Annoying Ways People Use Sources: Reflection

Have you ever been reading an article, read something that was really interesting to you, and you wanted to learn more about it? Maybe you just wanted to know where the writer got it, or maybe you wanted to include it in something that you were working on, but you didn’t know where the writer got the information? So you go looking through the essay to try and find the source. But, where is it? This is called, “I Can’t Find the Stupid Link.”

I know I am guilty of this for sure, and I’m sure there are many others that are guilty of this as well. The author used a relationship between websites and links to better explain this. You are on a website and you find something you want to learn more about so you look for an “About Us” or “More Information” or “FAQ” link, but it is no where to be found. You’ve looked at the top of the page, the bottom, the right and the left side, but you cant find the stupid link! Similarly, a reader might be reading something and have a quick internal questions about it: Where can I learn more about this? Who researched this? Can I read this article myself? Just like when we are looking through a website, this reader is looking to find a quick answer to their question! The easiest way to solve this problem is to either look at the information in the citation, or skim the references or works cited section.

Sometimes it’s not as easy as it sounds, and I will say myself that many times I have just included things with no reference or source to back it up. It happens. There’s fixes, and now I know how I can fix my mistake! (:

This article taught me a lot about fixing my mistakes, and there are definitely other things that I am guilty of doing. One last thing that I am definitely guilty of “Am I in the Right Movie?”

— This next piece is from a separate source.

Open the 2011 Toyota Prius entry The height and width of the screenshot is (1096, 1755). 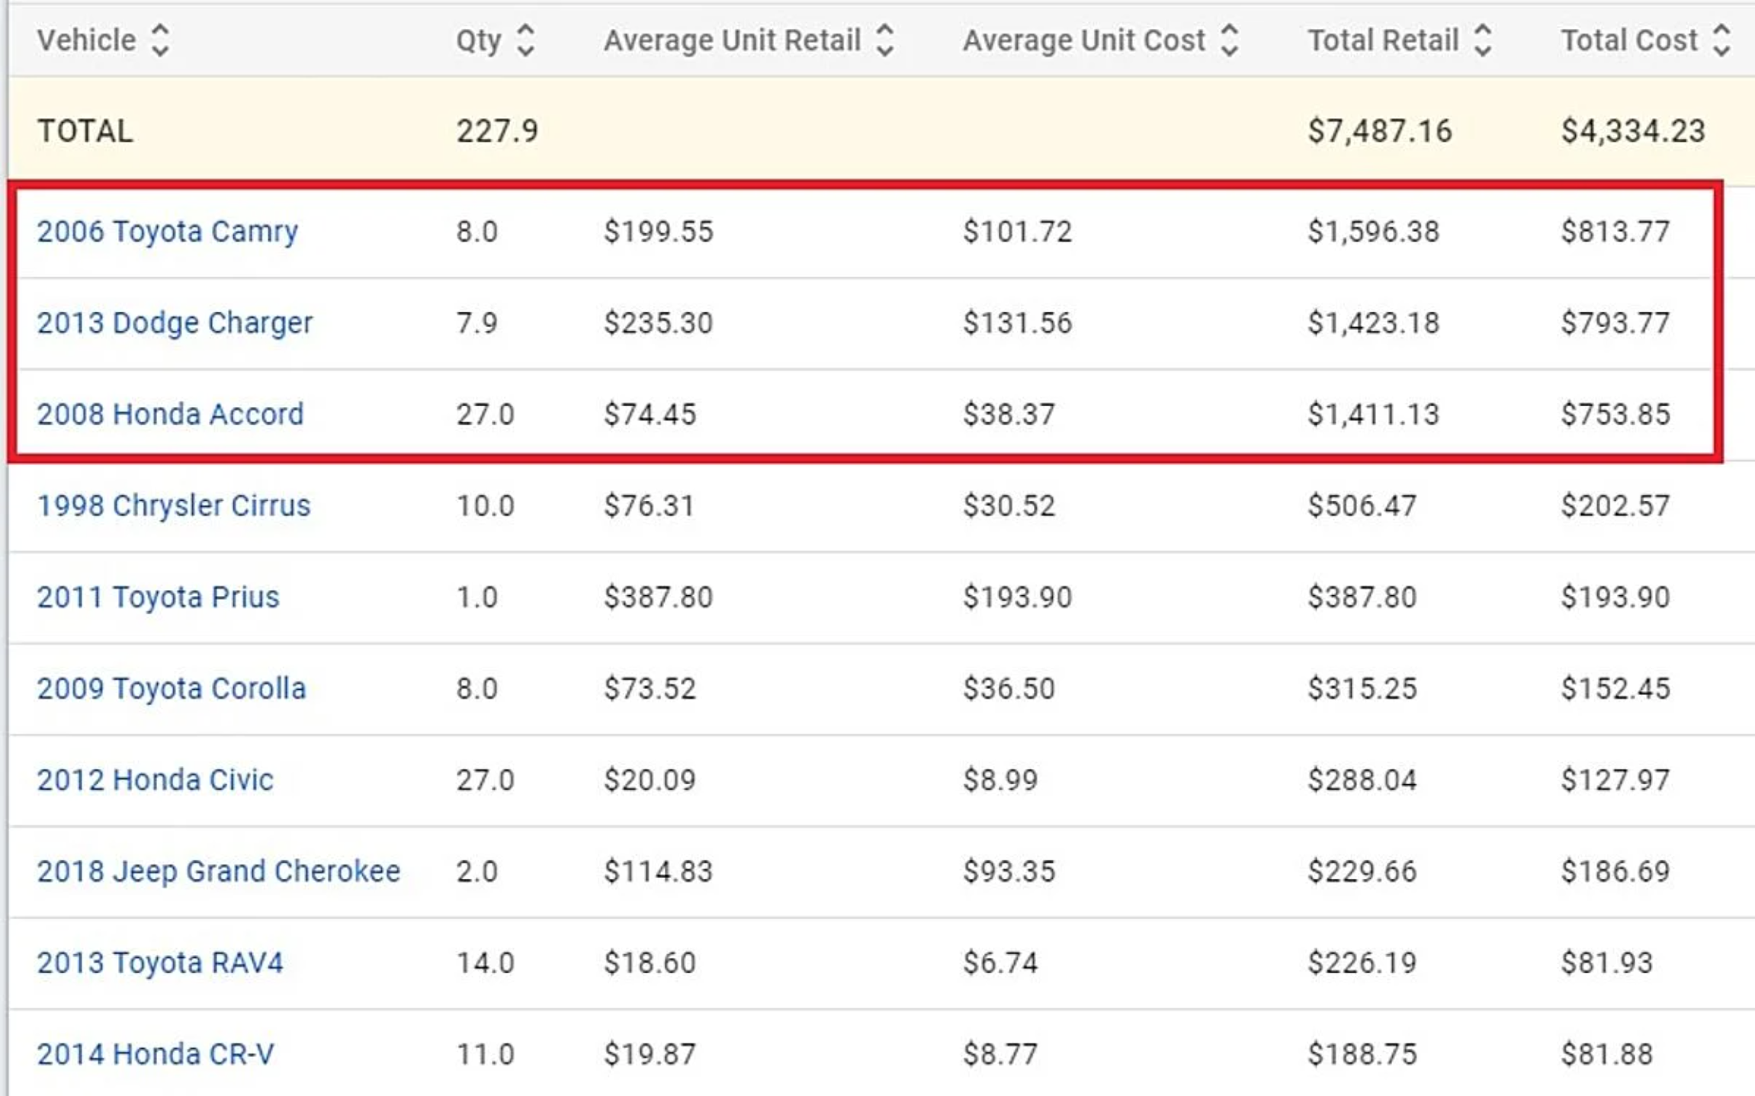(158, 598)
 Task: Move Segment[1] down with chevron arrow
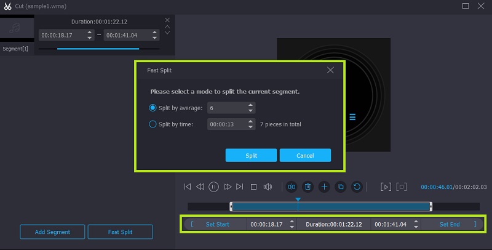pyautogui.click(x=167, y=34)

You have a paper due at 12:00. It’s 11:30 and you’re just sitting down to start writing. You have an idea and you think it is going to go great. You get the first paragraph done and it goes just as expected. You begin the second paragraph and you find out, the words sounded better in your head. You think maybe throwing in a quote would help with the flow, but instead it just makes it sound like nails in a chalkboard. It’s like sitting in a movie theater. You’re there to see The Grinch, and all of the sudden High School Musical 3 comes on. This is not what you had planned.

This article gave examples on some of the most annoying ways people have used sources in their writing, but they also included ways that these annoyances can be fixed. Sometimes you’re writing and you don’t know how to incorporate a source so you just throw it in, other times you know how to incorporate the source but you just don’t care. Either way, this article will help you fix it.